What's the meaning of parameter `handle` in `MXDataIter` , which is used to custom my own `CSVIter`?


Hi guys,
I find that current mxnet.io.CSVIter does not support running-time image augmentations when reading from .csv files. So I am working on customing my own csv data iterator which inherits from super class MXDataIter, for that the MXNet doc said MXDataIter is the wrapper class of CSVIter(C++) in Python. Below is my codes of myCSVIter:

import mxnet as mx
class myCSVIter(mx.io.MXDataIter):
        def __init__(self, handle, augs, **kwargs):
            super(myCSVIter, self).__init__(handle, **kwargs)
            self.augs = augs
        def  reset():
            super(myCSVIter, self).reset()
        def __next__():
        def next():
                data_batch = super(myCSVIter, self).next()
                image = data_batch.data[0]
                label = data_batch.label[0]
                for aug in self.augs:
                      image = aug(image)   # apply image augmentations
                return mx.io.DataBatch(image, label)
            except StopIteration:
                raise StopIteration

However, I don’t know what the handle paramete means in mx.io.MXDataIter ? So I tried to pass a CSVIter object (train_img_iter) to it, as belows:

train_img_iter = mx.io.CSVIter(data_csv='train_datas_tmp.csv', data_shape=(4, 640, 480),
                               label_csv='train_labels_tmp.csv', label_shape=(640, 480),
                               batch_size=1, dtype='float32')

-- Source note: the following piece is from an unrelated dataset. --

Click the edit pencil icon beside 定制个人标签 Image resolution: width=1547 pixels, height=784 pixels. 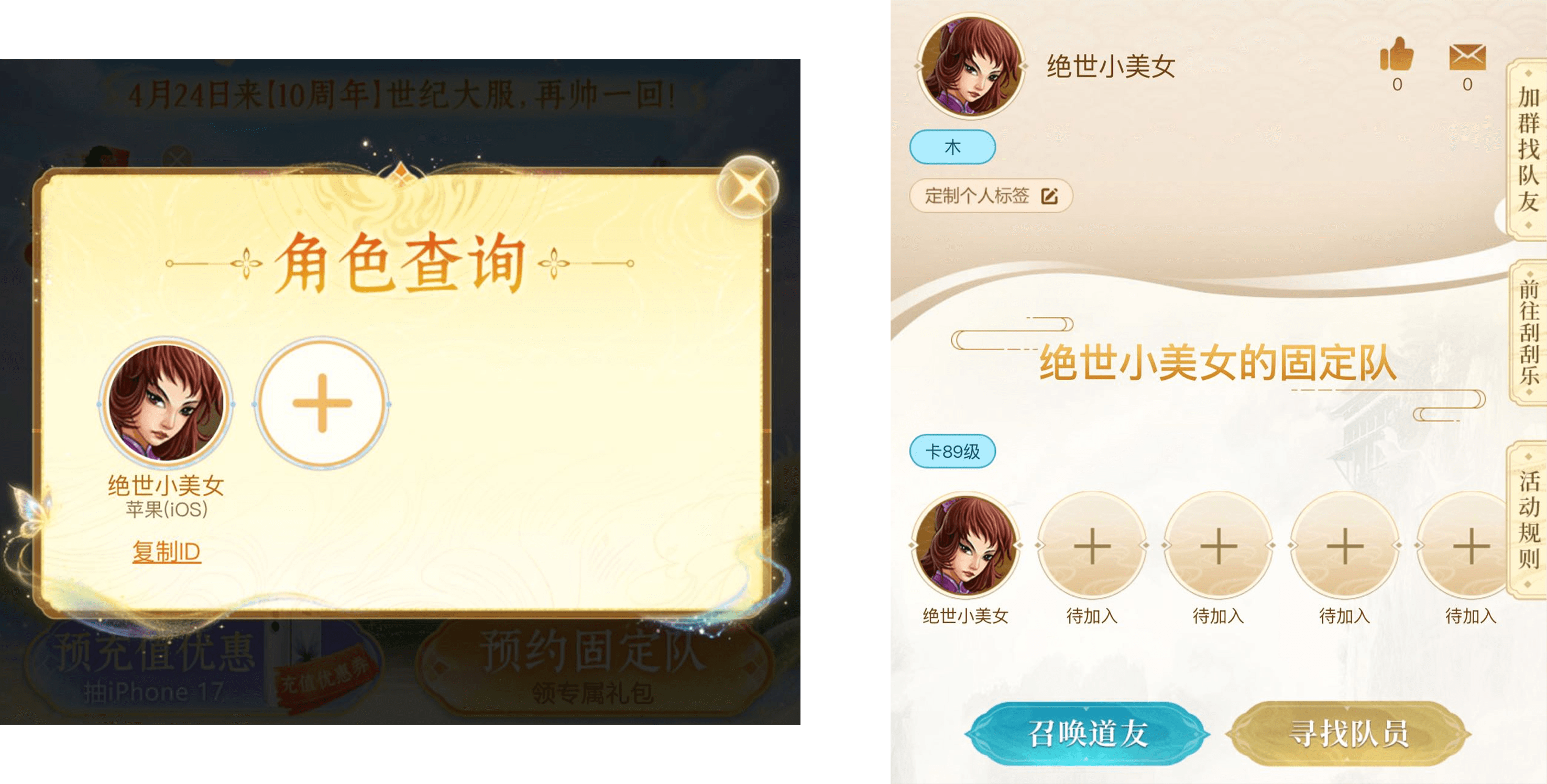tap(1049, 196)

i.e. I take the train_img_iter as the handle parameter when construct an instance of myCSVIter, but I got an error: Don’t know how to convert parameter 1.

So, my question is:

  1. Is what I have done to implement a customed CSVIter (Enabled by image augmentation) correct ?
  2. What’s the meaning of handle parameter in MXDataIter ?
  3. Is there any way to read .csv data files and do image augmentations simultaneously ?

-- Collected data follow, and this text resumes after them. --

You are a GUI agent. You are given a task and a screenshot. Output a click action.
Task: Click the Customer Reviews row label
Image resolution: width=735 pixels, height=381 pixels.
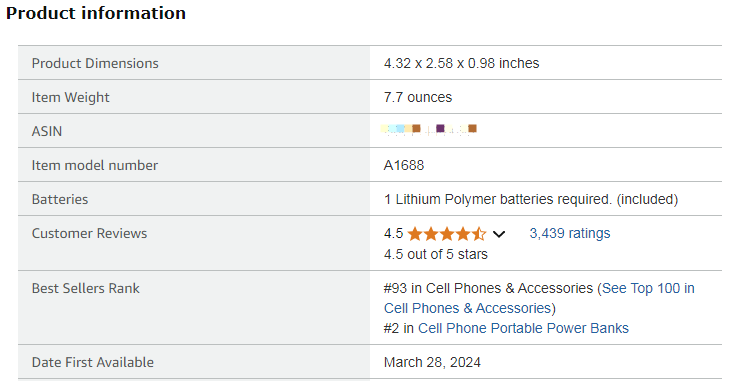coord(89,233)
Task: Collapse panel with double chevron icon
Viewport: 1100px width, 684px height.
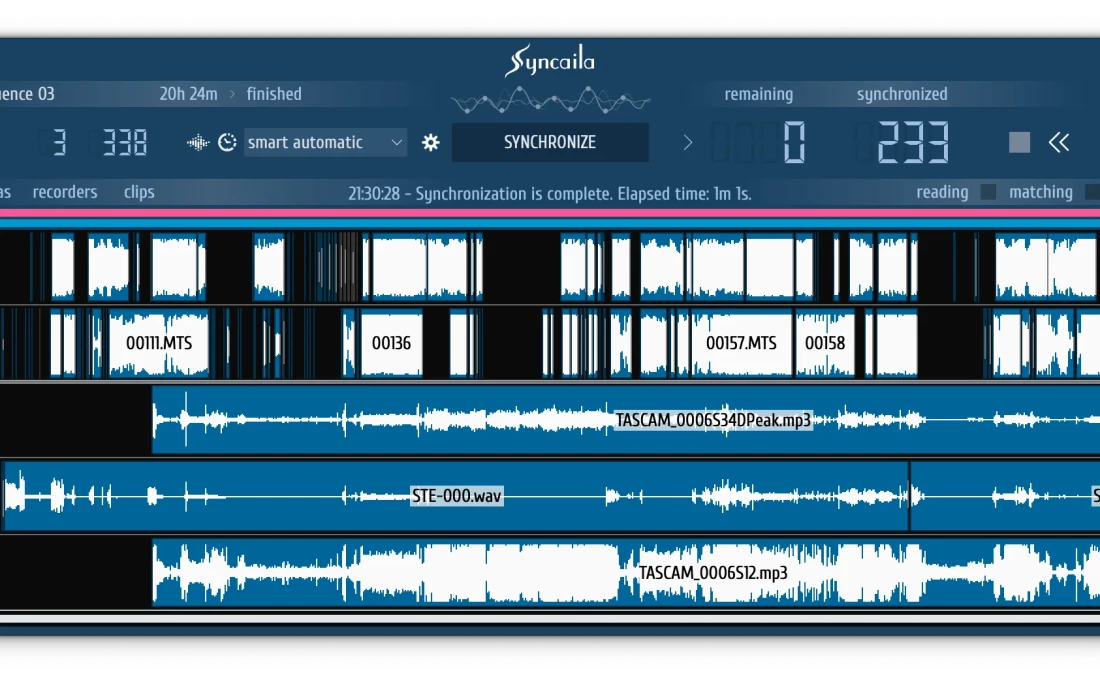Action: pos(1059,142)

  1. You need to inherit from mx.io.DataIter not from mx.io.MXDataIter, so you actually don’t need to deal with handle directly. See this tutorial as an example of how to implement a custom iterator: http://mxnet.incubator.apache.org/tutorials/basic/data.html

  2. handle is actually a handle to underlying C++ iterator. You don’t need to work with it directly.

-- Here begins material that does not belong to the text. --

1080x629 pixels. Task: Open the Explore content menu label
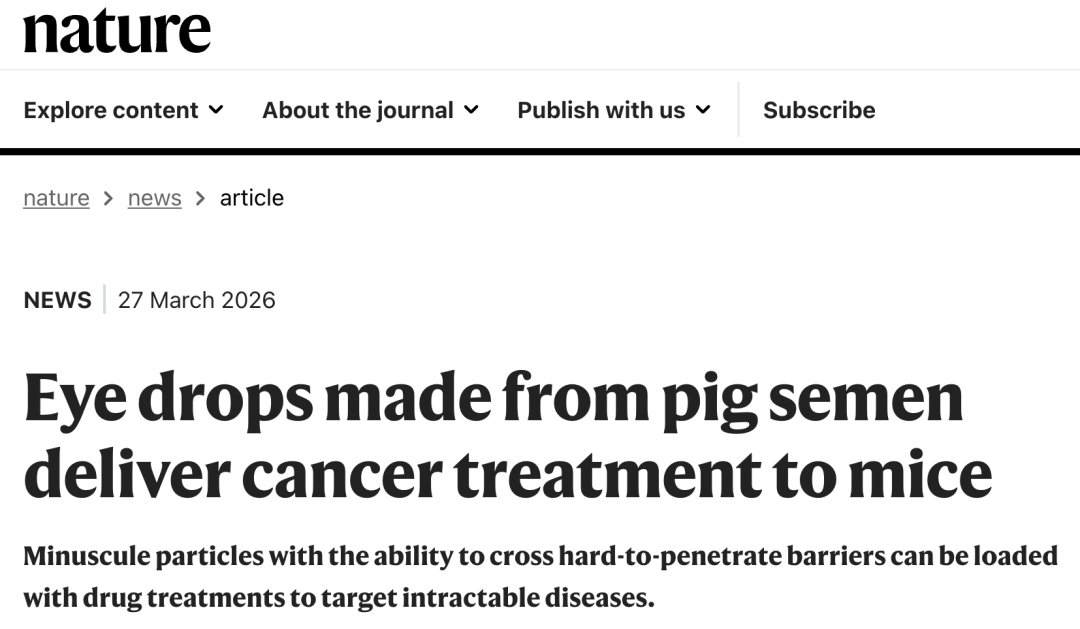111,110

  3. I don’t know of any out-of-the-box way to do reading csv and do augmentation. Seems like you need to implement something like that. However, if you are using Gluon, maybe you can make your life a little bit easier using transform way. Take a look into Dataset and DataLoaders: https://mxnet.incubator.apache.org/tutorials/gluon/datasets.html


Thanks for your reply.

I will have a try to inherit from mx.io.DataIter to read my .csv data (do augmentations at the same time) iterately ~